Think out of the box. When you’ve got an empty space and can’t easily rent it, you get hurt, and, importantly, so do your tenants. Quality traffic rises all boats.

These kinds of opportunities aren’t just for property owners. There’s a business in operating shared spaces. After all, many mall food courts are “that” business. One master tenant providing fit-up space to a variety of operators. The master tenant pays “wholesale” rent and charges “retail” rent to the restaurants. Why not be a tenant operating time-shared space?

What brought this to mind was Macy’s announcement last week that it would be bringing its brand to community shopping centers (strip malls) and closing about 125 mall stores over the next three years. Supermarket-based properties, especially ones with drug stores, remain stable, somewhat (but not wholly) insulated from today’s evil villain: THE INTERNET. They have decent foot traffic because people keep running out of food and toothpaste. We can’t speak for Macy’s and its planned 15,000 square foot “Market by Macy’s” stores (carrying apparel, accessories, home goods, and beauty products), but we think its thought is that customers, once at the property, will visit these smaller stores. Sephora and others are thinking the same thing.

What’s the connection? Why did the Macy’s announcement drive today’s blog posting? That’s simple. Foot traffic is the key to brick and mortar success. Tenants create foot traffic, but they don’t have to be the only ones. Landlords can do the same and make money doing so. Some tenants own their own properties. More landlords can own their own retail businesses and not even have to run them.
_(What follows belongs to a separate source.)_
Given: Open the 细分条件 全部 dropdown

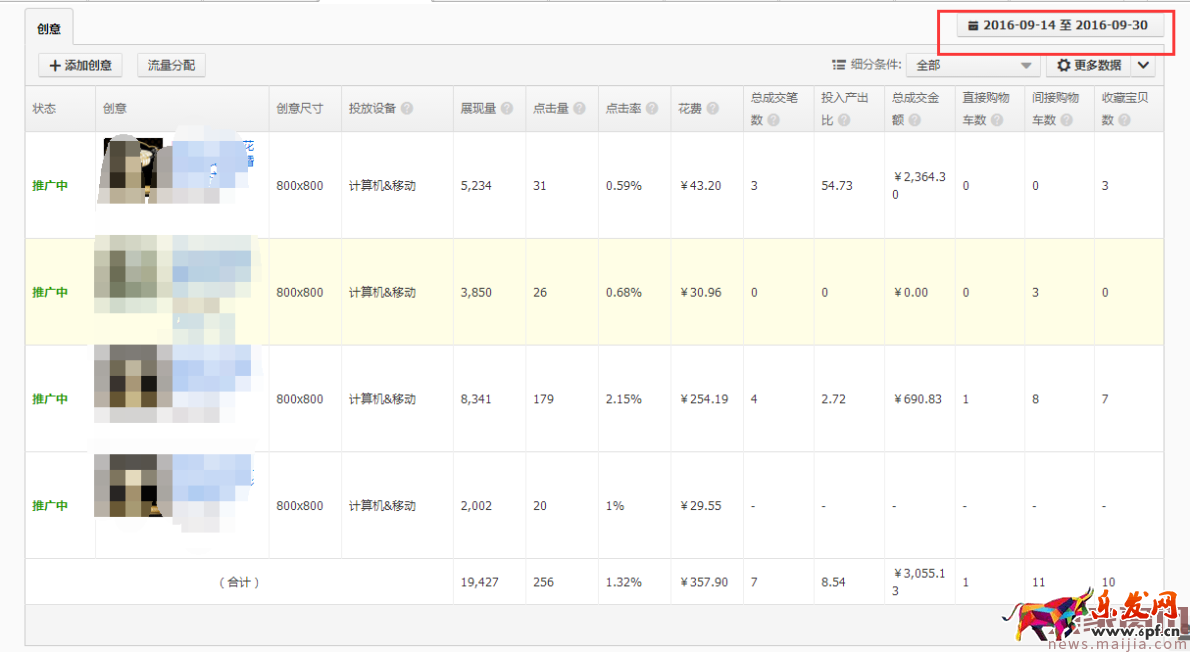Looking at the screenshot, I should [972, 66].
Why does Ruminations think today’s topic belongs in a blog focused on retail real estate law? Here’s our thinking. There was a time before condominiums, cooperatives, time shares, fractional ownership, and commercial mortgage-backed securities. Entirely new real estate industries and practice areas have been built on these concepts. Smart readers, especially those fearing declines in brick and mortar real estate, need to think outside the box. Retail real estate, and by extension, retail real estate law, doesn’t have to be stagnant. There are new ways to think about drawing customers away from their desktops. So, by example, some of the simple ideas we’ve tossed out today might work better with licenses, not leases. Or, perhaps, with an entirely different way to structure an occupancy agreement. Our readers can make that happen. Go for it!